• Excerpted text
- Opening Delimiter -

We have already covered the itinerary and day-by-day breakup of planning an unforgettable road trip. Haven’t read our popular, comprehensive Bhutan Travel Guide yet?


In this blog, we will cover the planning aspect of the Bhutan road trip, including visa procedure, booking flights, expenses, etc.

Planning a trip to Bhutan needs meticulous planning, to say the least. There’s plenty of things I would love to share with you all so that you can plan your trip to Bhutan effortlessly.


One way is to fly into the Paro City in Druk Air, take a car on rent, and get exploring.

The other way – the one we opted for to visit Bhutan from INDIA- is to fly into Bagdogra, hire a taxi, drive to Jaigaon. Take the permit from the immigration office at Phuesholing and drive to the Thimphu city. A road trip from Indian to Bhutan would cost you around 60000 INR per person for 6-7 days.


Visit bhutan

Route taken by us to reach Bhutan


Good news! Indians, Bangladeshis, and Maldivians do not require a visa to enter into Bhutan. Visitors can simply acquire an ‘Entry Permit’ on arrival from the Immigration Office of Royal Government of Bhutan  Phuensholing, and those flying into Paro can take theirs from Paro itself.

- Closing Delimiter -

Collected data
- Opening Delimiter -

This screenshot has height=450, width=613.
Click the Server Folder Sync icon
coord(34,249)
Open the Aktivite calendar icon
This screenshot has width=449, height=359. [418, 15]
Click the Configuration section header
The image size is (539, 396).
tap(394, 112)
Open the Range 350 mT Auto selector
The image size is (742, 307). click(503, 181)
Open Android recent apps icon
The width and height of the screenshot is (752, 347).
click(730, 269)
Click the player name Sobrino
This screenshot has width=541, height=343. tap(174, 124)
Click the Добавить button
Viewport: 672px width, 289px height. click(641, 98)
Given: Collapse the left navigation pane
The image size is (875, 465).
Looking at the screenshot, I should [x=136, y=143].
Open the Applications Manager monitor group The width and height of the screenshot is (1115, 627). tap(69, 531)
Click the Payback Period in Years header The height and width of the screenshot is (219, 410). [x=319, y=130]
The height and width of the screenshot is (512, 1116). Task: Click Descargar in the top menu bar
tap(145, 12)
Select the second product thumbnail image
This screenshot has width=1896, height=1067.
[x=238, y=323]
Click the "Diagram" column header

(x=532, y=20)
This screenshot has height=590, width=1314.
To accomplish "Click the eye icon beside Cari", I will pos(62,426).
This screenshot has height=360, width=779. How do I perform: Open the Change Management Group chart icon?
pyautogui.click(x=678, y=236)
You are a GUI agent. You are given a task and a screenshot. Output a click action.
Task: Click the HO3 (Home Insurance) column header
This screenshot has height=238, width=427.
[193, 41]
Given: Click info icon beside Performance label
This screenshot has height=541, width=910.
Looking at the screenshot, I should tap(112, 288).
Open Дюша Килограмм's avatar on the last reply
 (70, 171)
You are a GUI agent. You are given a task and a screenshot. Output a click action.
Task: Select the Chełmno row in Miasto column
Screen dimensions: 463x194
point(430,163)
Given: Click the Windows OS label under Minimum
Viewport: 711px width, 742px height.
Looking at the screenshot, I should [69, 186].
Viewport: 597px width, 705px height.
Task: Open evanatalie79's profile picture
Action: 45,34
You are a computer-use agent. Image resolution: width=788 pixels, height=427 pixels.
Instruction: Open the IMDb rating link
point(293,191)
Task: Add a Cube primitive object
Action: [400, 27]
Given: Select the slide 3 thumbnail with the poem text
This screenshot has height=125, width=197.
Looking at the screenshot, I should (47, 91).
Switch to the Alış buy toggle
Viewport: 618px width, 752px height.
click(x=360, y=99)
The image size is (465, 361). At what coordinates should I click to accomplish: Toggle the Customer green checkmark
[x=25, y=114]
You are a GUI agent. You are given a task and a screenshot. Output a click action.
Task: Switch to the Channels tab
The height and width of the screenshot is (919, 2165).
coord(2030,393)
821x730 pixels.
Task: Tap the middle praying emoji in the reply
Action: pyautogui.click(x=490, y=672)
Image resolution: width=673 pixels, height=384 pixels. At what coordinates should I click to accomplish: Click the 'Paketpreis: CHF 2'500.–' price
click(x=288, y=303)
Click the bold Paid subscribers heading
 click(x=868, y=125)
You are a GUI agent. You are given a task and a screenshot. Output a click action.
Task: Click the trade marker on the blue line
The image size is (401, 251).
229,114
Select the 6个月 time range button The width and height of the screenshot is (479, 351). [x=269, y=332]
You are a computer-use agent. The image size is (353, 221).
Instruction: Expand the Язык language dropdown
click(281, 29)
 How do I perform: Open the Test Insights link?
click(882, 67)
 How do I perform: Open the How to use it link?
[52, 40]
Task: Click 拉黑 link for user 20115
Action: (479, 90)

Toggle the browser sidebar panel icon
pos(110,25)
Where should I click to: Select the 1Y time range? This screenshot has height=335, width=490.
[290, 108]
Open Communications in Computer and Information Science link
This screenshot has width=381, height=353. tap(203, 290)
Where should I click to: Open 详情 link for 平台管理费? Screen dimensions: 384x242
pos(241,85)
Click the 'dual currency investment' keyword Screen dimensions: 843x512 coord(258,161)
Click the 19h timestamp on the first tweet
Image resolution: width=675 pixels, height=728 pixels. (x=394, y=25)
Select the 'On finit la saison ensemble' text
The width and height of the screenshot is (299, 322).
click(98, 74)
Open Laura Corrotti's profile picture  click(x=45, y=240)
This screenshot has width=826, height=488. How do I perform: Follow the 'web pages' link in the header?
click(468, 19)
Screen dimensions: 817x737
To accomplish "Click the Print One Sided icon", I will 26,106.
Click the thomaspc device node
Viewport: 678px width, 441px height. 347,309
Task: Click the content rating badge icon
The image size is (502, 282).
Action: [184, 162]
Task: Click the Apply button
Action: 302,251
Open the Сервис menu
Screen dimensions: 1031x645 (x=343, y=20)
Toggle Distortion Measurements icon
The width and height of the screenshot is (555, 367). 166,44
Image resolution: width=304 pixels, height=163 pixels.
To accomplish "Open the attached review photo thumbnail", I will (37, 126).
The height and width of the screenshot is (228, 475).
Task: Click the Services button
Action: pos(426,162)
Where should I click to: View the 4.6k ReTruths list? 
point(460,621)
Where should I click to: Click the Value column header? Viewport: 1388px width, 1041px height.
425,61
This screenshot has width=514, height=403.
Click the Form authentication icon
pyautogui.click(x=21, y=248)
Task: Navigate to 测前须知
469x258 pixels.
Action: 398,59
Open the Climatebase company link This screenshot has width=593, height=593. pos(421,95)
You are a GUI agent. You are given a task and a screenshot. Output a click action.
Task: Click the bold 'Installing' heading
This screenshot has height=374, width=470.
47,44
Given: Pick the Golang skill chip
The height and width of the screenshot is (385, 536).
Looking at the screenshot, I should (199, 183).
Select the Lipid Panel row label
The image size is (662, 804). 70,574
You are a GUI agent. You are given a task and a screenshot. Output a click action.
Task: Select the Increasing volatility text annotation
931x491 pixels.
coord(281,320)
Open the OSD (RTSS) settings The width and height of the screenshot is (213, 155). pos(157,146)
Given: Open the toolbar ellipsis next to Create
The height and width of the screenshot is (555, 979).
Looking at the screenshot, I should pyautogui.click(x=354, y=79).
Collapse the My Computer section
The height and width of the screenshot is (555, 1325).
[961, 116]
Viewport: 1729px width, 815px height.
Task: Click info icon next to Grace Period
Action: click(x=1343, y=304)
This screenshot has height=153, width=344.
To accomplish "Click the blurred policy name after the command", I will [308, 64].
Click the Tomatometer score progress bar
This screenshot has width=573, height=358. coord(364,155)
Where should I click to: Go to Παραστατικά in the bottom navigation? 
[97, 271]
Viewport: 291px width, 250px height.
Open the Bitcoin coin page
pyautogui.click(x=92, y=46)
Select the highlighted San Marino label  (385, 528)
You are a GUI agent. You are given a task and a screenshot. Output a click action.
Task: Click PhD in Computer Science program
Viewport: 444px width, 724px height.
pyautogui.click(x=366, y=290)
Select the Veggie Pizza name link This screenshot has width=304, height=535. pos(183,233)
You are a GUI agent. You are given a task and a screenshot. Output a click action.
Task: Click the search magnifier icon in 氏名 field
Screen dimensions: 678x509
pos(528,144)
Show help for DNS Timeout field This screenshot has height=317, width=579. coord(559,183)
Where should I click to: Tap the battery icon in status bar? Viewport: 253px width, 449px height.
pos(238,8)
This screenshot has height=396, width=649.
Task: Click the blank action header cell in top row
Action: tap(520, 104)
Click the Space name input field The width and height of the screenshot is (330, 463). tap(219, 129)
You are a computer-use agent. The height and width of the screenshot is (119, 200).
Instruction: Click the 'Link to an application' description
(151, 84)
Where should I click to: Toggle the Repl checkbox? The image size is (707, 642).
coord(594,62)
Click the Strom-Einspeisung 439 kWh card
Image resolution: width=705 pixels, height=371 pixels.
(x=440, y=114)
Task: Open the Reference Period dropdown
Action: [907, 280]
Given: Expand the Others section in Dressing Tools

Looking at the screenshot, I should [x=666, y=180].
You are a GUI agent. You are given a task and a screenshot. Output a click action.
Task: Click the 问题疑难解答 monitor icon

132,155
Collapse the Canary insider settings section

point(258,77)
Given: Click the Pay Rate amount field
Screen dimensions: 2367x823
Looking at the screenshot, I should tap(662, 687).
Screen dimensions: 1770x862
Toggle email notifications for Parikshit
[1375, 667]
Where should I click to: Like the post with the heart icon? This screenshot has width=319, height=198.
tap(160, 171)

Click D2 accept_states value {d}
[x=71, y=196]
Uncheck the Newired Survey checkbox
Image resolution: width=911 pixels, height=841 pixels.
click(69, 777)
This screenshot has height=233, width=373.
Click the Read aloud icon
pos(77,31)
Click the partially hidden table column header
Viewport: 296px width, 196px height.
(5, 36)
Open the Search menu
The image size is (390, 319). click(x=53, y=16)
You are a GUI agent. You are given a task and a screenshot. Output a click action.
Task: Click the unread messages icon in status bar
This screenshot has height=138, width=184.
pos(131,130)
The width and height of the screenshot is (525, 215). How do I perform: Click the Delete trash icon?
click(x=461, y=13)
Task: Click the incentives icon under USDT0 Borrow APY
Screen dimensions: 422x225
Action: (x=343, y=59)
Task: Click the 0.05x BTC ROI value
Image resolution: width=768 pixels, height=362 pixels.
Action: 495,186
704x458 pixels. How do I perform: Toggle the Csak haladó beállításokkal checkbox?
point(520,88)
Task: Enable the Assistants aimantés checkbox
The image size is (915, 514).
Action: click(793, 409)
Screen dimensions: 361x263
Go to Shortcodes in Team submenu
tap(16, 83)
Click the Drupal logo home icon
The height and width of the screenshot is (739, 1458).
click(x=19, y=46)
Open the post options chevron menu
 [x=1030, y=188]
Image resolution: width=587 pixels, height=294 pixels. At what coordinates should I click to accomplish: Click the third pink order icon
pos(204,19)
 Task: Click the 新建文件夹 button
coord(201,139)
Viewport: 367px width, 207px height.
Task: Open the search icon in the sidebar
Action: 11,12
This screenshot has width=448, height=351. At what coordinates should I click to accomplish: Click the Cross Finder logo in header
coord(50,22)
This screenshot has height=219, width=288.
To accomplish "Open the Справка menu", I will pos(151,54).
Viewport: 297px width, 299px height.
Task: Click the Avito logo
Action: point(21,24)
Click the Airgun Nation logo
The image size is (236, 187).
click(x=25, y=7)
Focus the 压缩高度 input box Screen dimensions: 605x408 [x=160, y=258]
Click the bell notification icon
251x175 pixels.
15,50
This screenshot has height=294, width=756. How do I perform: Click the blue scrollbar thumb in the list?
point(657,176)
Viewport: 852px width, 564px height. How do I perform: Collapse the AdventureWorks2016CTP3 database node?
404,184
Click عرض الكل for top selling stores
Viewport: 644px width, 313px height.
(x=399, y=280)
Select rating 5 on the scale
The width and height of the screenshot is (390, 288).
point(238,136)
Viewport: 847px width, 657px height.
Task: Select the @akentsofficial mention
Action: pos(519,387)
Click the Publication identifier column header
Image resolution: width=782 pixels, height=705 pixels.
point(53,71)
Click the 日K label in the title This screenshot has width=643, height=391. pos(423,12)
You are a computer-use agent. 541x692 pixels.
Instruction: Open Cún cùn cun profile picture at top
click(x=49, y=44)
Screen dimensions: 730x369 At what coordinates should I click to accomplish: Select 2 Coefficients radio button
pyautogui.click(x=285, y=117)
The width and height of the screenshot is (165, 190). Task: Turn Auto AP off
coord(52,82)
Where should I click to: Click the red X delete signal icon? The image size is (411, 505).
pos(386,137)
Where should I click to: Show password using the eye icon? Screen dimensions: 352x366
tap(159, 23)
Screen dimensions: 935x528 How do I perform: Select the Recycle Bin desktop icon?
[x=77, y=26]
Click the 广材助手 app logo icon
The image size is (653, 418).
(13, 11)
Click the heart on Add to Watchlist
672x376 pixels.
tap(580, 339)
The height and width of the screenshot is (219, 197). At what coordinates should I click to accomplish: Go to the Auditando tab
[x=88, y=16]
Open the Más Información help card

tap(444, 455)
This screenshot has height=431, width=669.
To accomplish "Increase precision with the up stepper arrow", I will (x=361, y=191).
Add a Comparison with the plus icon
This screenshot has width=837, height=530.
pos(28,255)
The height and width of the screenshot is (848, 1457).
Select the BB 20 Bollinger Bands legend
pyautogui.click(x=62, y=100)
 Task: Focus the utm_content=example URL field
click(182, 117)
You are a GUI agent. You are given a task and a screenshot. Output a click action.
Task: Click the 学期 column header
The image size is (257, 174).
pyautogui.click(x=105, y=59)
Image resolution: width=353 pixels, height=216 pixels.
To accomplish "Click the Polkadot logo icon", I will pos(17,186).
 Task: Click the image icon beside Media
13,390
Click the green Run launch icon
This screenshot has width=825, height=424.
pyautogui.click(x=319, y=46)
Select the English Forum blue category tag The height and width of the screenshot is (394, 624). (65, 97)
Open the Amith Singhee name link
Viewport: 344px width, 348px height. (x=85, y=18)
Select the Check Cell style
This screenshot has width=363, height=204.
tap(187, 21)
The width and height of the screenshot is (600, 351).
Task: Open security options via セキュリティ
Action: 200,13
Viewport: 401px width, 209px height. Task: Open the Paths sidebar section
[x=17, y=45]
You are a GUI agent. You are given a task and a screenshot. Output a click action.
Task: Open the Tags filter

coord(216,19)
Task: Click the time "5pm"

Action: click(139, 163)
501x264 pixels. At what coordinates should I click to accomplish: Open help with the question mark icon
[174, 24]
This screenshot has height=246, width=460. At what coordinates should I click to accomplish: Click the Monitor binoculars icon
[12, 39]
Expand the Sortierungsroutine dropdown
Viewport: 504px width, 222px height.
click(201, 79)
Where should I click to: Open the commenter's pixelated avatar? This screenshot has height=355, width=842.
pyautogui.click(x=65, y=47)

- Closing Delimiter -

• Prompt A
Name every nationality that the Bhutan trip-planning text says does not need a visa to enter Bhutan.
• Prompt B
Go on with the Bhutan trip-planning text, picking up right after its final sentence.
The items are separate material and have no connection to the Bhutan trip-planning text.

• Result A
Indians, Bangladeshis, and Maldivians.

• Result B
This entry permit is valid for just 7 days, and you cannot explore beyond Paro and Thimphu with this permit. Nonetheless, you can enter other restricted cities/towns such as Punakha and Has by getting the permit renewed from the immigration office at Norzin Lam in Thimphu.

NoteCarry your passport or valid identity card with two passport size photographs to sail through the immigration process seamlessly. Of course, we forgot to carry our passport pictures but luckily were able to get them clicked timely from a studio in Phuesholing. Since the immigration office gets packed right at the opening time, avoiding such mishaps and having all the documents in place can help save time and get through the process, fast.

Non-Indian residents require a visa clearance prior to entering Bhutan, which they can either do by processing permits through an online Bhutanese agent or via a foreign travel agent. On full payment of the travel package (which includes a USD $40 visa fee), tourists can get a visa from the Tourism Council of Bhutan.

how to visit bhutan

Virgin beauty of Bhutan

Bhutan follows a policy of “low-quantity” and “high-quality” in truest aspect. Tourists (With the exception of Indian, Bangladeshi and Maldivian nationals) are required to pay an official US$250 per day per person to the government in order to sample the life of this hidden mountainous gem. In this way, the country desires to prevent mass tourism from flowing in. This amount is inclusive of hotels, car rentals, a tour guide, and sightseeing. I believe that’s a fair deal.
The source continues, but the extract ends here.